Originally published on The Dorm Room Fund Blog on July 9th, 3013.
On October 2nd 2012, I realized that I was becoming an expert in the wrong field. Though it was hard to wrap my head around it at the time, there was only one thing left to do: quit.
I decided to leave the sport of rowing to wholly pursue a study of computer science. This one decision led to the most transformative year of my life. However, it was also one of the most difficult decisions I've ever made. By walking away from rowing, I was letting down my coach, my team, and everyone who made me a better rower over the past five years. Even worse, I was no longer an up-and-comer in a given field. As a rower, I had a real shot at becoming great. It was a well-defined challenge that only required my life's dedication. Unfortunately, it turned out that rowing was the wrong discipline for me. Though it's always painful, quitting is often a stepping stone to mastery.
As an expert-in-training, I pursued rowing with abandon and began to lose sight of whether my path was the right one. As I got closer to accomplishing my goals, it became harder to objectively value my success, simply because there is such a societal premium on success itself. In his book Outliers, Malcolm Gladwell explains that it takes 10,000 hours of deliberate practice in any discipline to become an expert. When I finally decided to quit rowing, I was 2,000 of 10,000 hours into becoming a rowing master. I had spent too much time of my life - nearly twenty-four hours every week for two years straight - to simply walk away. But then, one day I did.

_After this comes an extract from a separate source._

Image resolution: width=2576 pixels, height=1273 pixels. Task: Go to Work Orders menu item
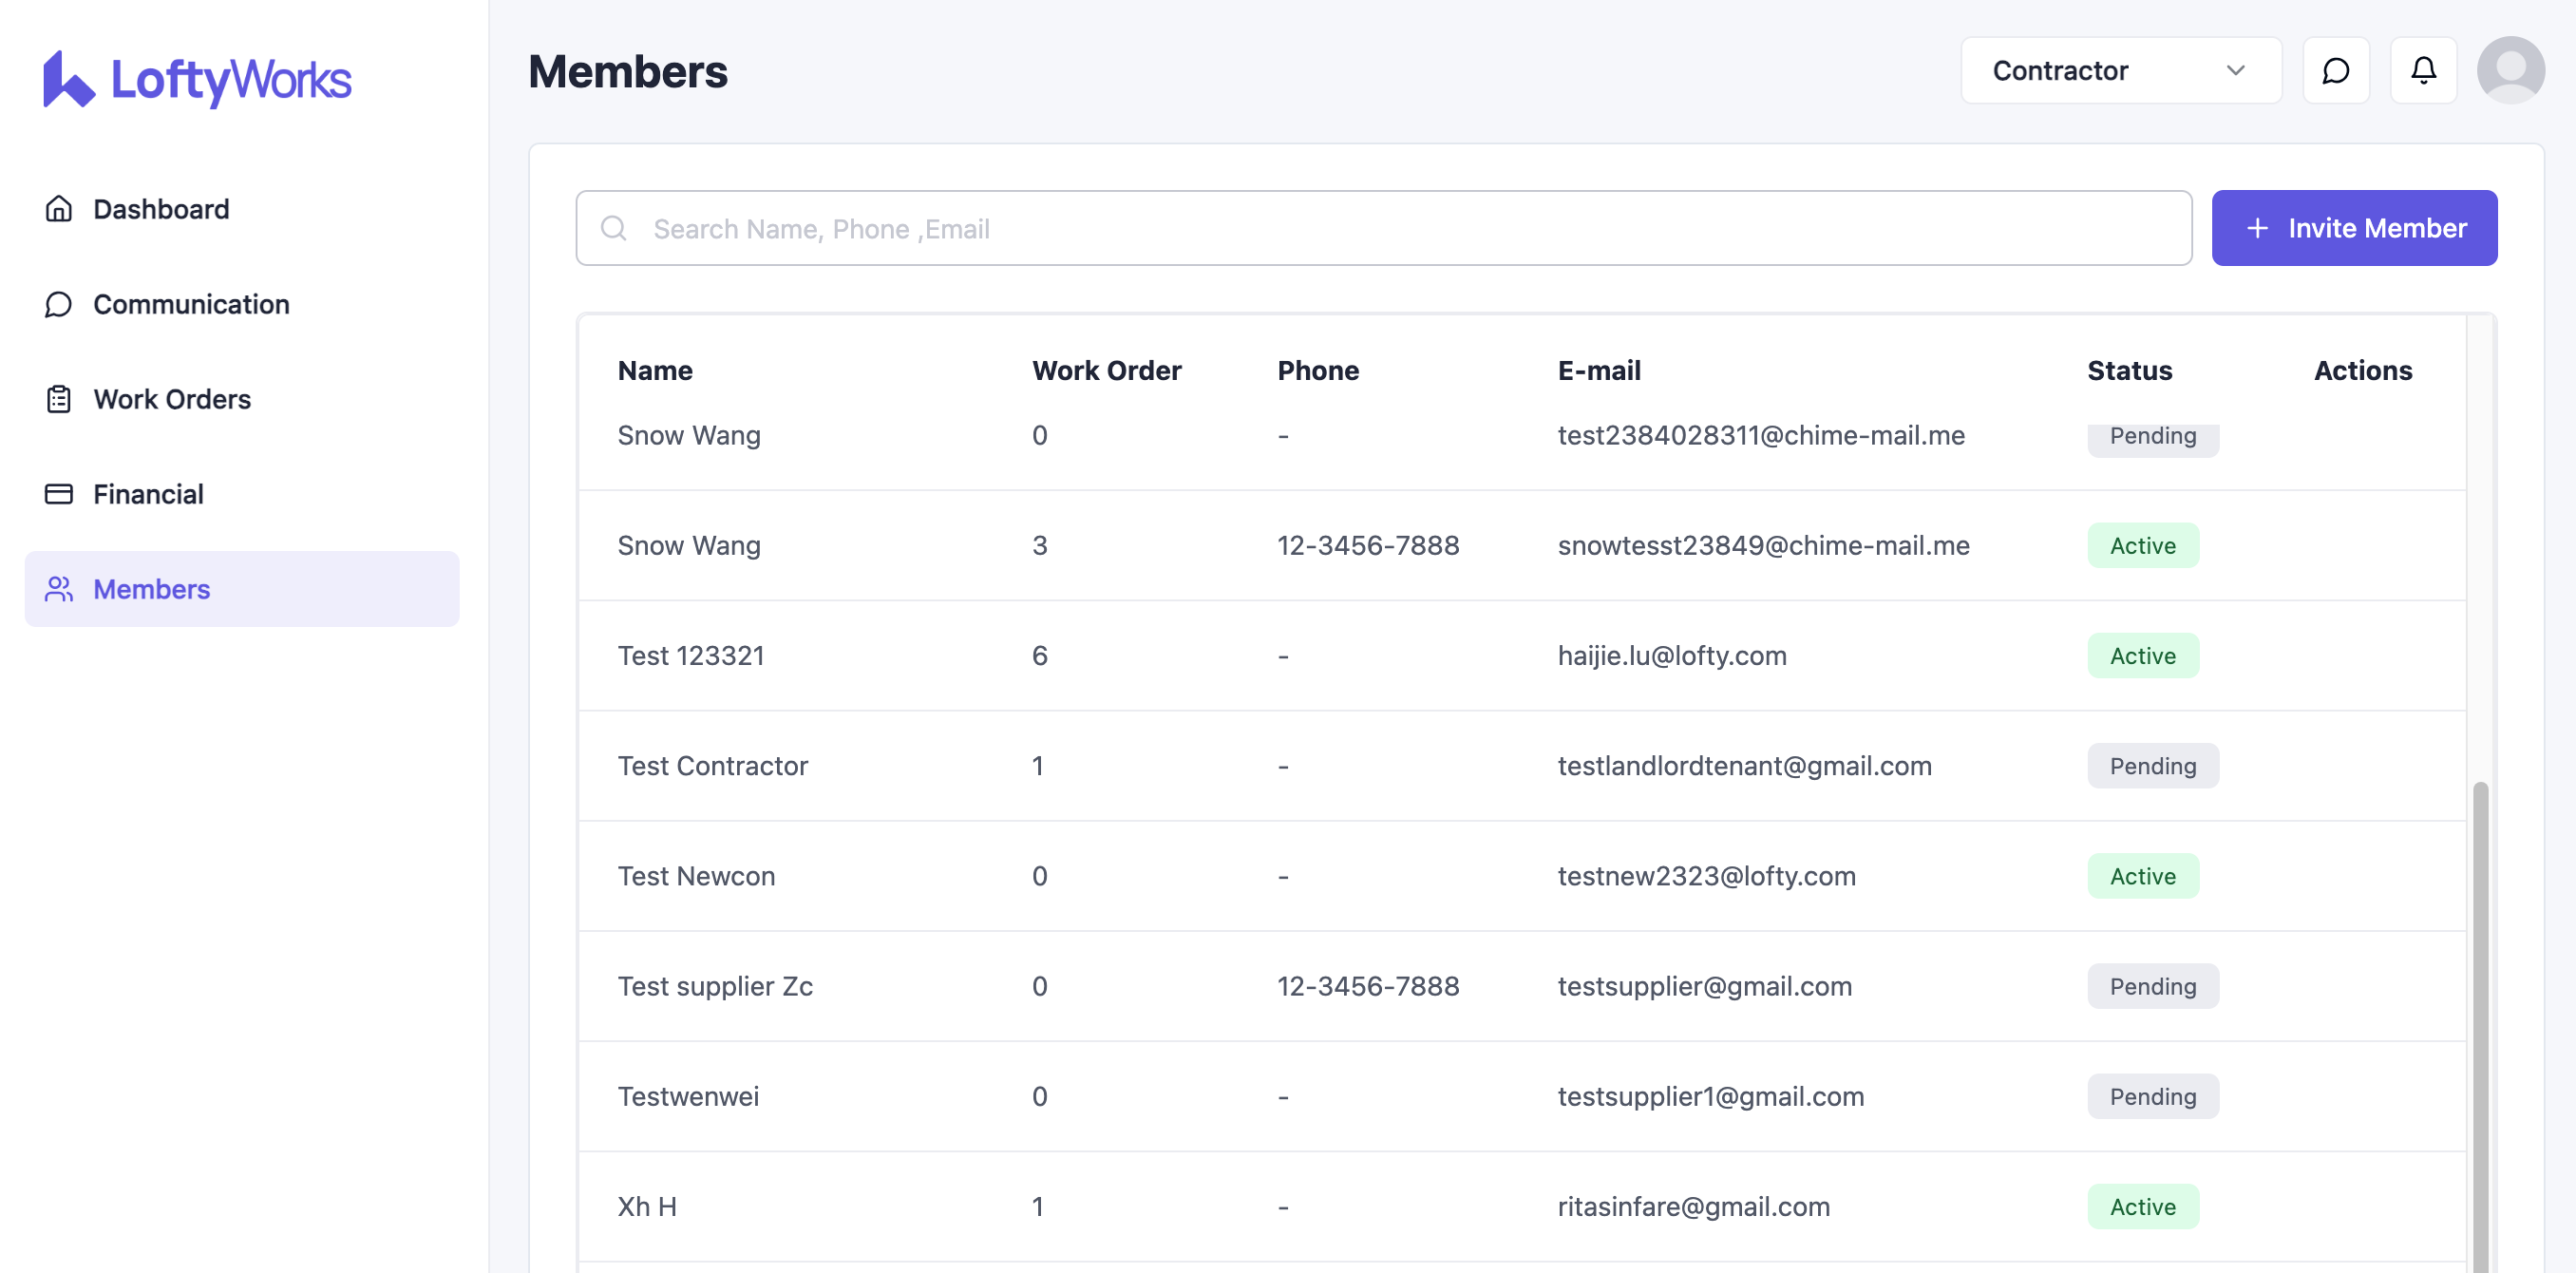pyautogui.click(x=172, y=399)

The more time I spent programming, the more it became apparent that each moment I spent rowing was simply putting-off my next 10,000 hours - not bringing me any closer to finishing my old ones. Yet it was still hard to take a step back from becoming a better rower and decide if I even wanted to be a rower at all. Trying to get a handle on my priorities, I pictured myself accomplishing all that is possible in the sport of rowing. I saw myself becoming the world's fastest at rowing a boat from Point A to Point B. And that's when it hit me. Winning the Olympics wouldn't make me happy.

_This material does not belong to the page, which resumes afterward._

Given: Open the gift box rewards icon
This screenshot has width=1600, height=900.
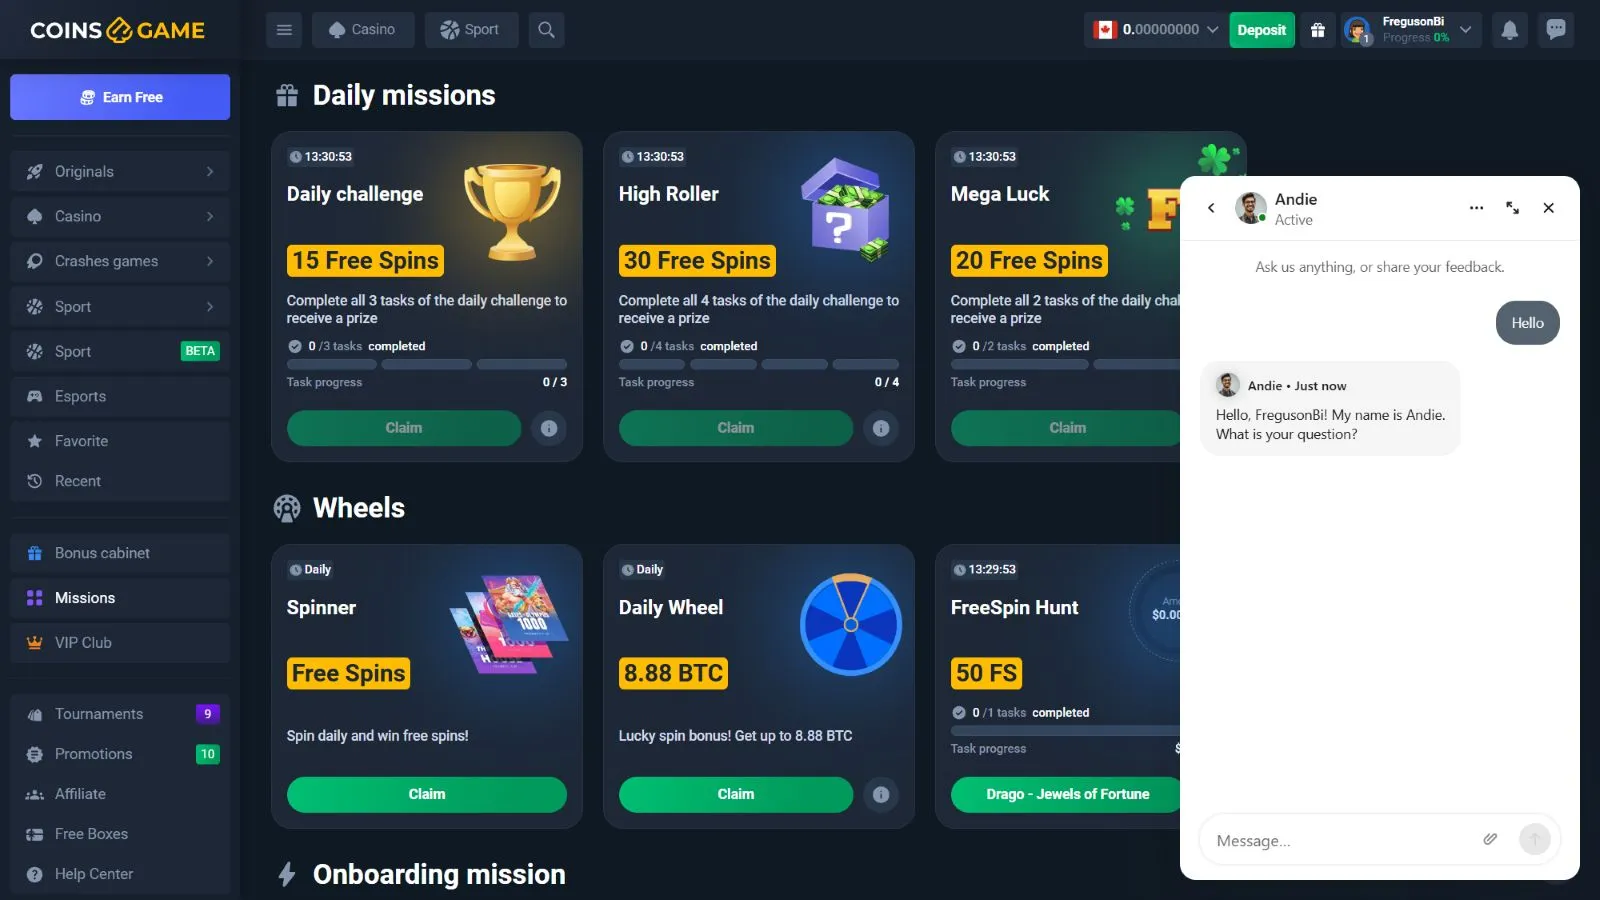Looking at the screenshot, I should tap(1318, 30).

It has been nine months since I've left rowing behind and it's been an incredible year. I've spent my newly-found time learning how computers work, from the electron to the Internet, Assembly to Java, and Python to Coffeescript. Rowing used to take 23 hours of my time each week. Now, I spend between 30 to 40 hours each week becoming a better programmer and computer scientist. It's a shame that I had to begin my quest for 10,000 hours all over again - and I might not make it there this time either - but I wouldn't spend my time any other way.
If you want to become an expert one day, think hard about where you invest your time. Have you found your field or are you still looking? And if you think you've found it, what is keeping you from dropping everything and diving all in? There are only so many hours in a lifetime that can add up to 10,000. So, be a quitter. The world is begging for your excellence.